Chapter 1 deals with systemic risk. Worth being highlighted are the interlinks among different risks and the concept of fractional reserve banking.

I identified four concepts that could have a reflection also in the Information Security field: procyclicality, information asymmetry, interdependence and perverse incentives.

Chapter 2 talks about the Great Depression from 1929 to 1933 and four potential causes such as trade restrictions, wrong monetary policies, competitive devaluations and agricultural overproduction.

Chapter 3 talks about a very special type of risk: endogenous risk. The author mentions a graph on how perceived risk goes in time after actual risk.
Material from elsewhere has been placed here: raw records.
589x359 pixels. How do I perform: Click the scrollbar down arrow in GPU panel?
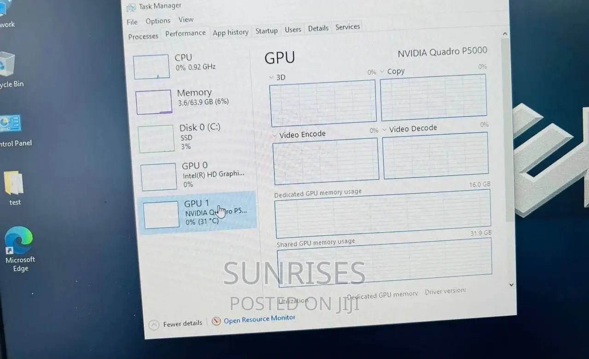point(511,285)
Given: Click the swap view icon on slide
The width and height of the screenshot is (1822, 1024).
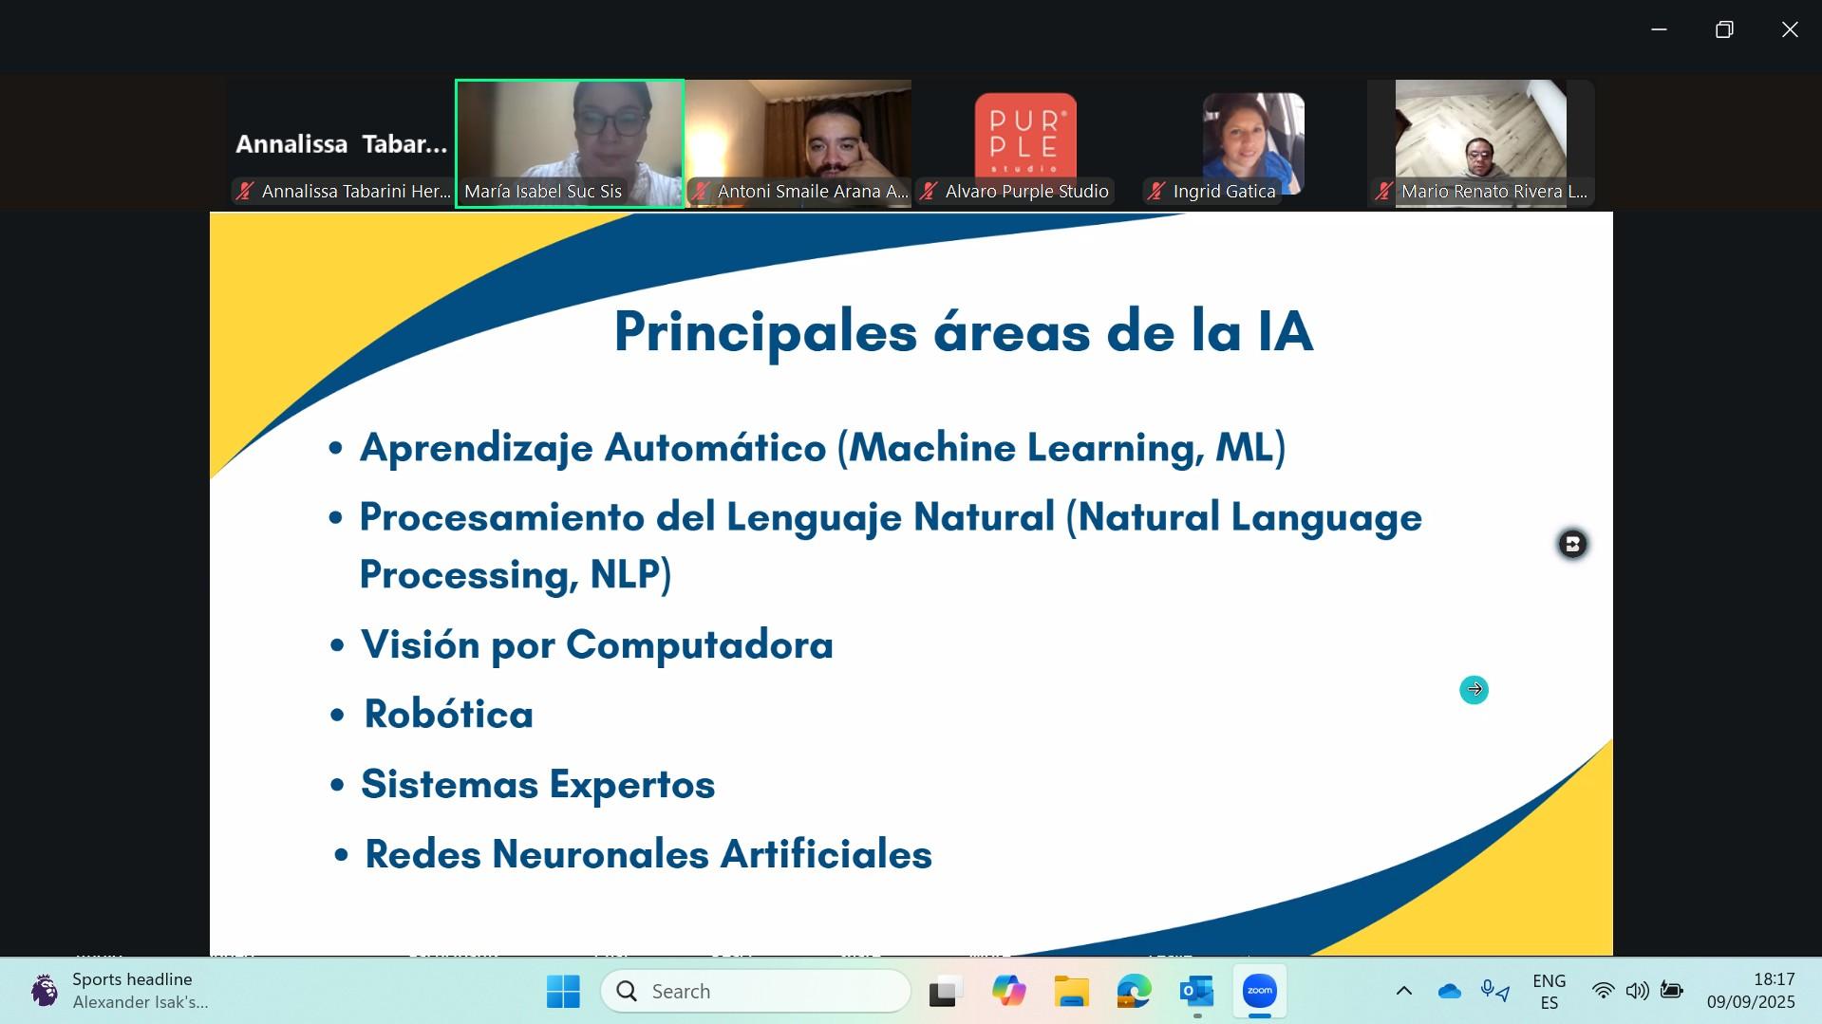Looking at the screenshot, I should 1572,544.
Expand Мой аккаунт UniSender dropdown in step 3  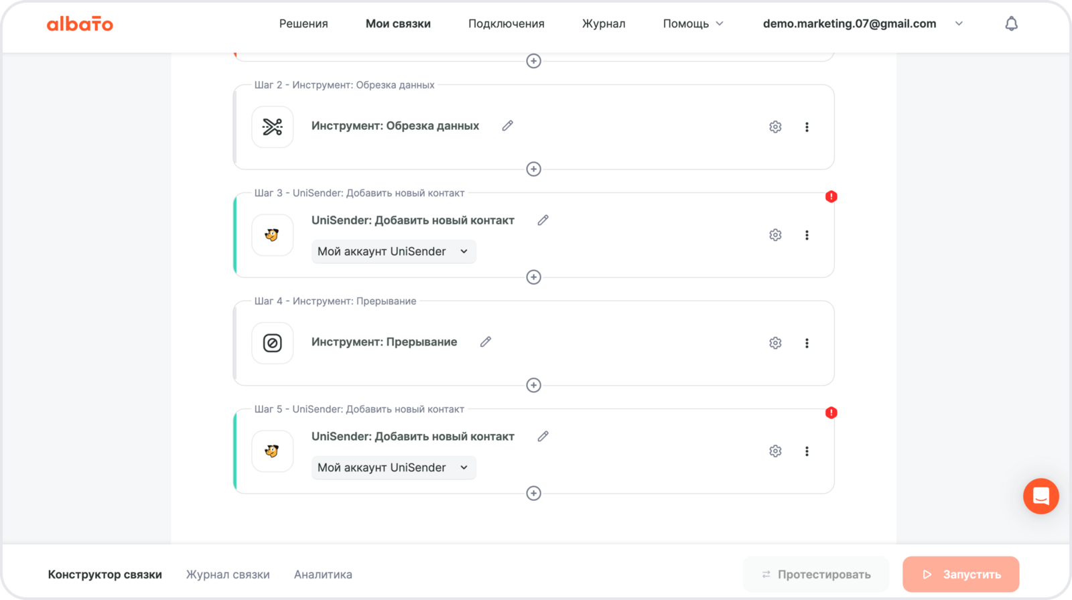click(393, 252)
Very interesting concept to apply also in Information Security.

Chapter 4 deals with liquidity and different models bank follow (or should follow). Liquidity is essential but, reading this chapter, complex. The distinction between funding liquidity and market liquidity is also an eye-opener.

Chapter 5 describes central banking and banking supervision. The origin of central banking dates from 1668 in Sweden and from 1694 in England. The author mentions two key roles in central banking: monetary policy and financial stability.

Chapter 6 teaches us why short-term foreign currency borrowing is a bad idea.

Chapter 7 describes the importance of the fractional reserve system and a concept that it is almost opposite to what information security professionals face on a daily basis: moral hazard (literally, "it is what happens when those taking risks do not have to face the full consequences of failure but they enjoy all benefits of success").

Chapter 8 deals with the complexity of coming up with a smart deposit insurance policy that would avoid "moral hazard" possibilities in a fractional reserve banking system.

Chapter 9 describes the problems that trading actions like short selling can bring into the financial system. An impartial reader of this chapter would see the need to come up with an effective and worldwide trading regulation. Concepts such as a "clearing house" and a "central counterparty" are mentioned.

Chapters 10 and 15: Market participants need to know probabilities to default when engaging in credit activities. These chapters explain securitisation concepts such as Special Purpose Vehicles (SPV), Collateralised Debt Obligation (CDO), Asset Backed Securities (ABS) and Credit Default Swaps (CDS). Could you think of similar concepts being used in Information Security?

Chapter 11 presents the "impossible trinity" i.e. no country is able to pursue simultaneously these three goals: fixed exchange rate, free capital movements and an independent monetary policy. Remember that the biggest market is the foreign exchange market.

Chapter 12 focuses on mathematical models of currency crises. The reader can see how these models evolved and how the global games model was proposed.

Chapter 13 goes through the different sets of international financial regulation i.e. Basel I and Basel II. There is also an appendix referring to the Value-At-Risk model.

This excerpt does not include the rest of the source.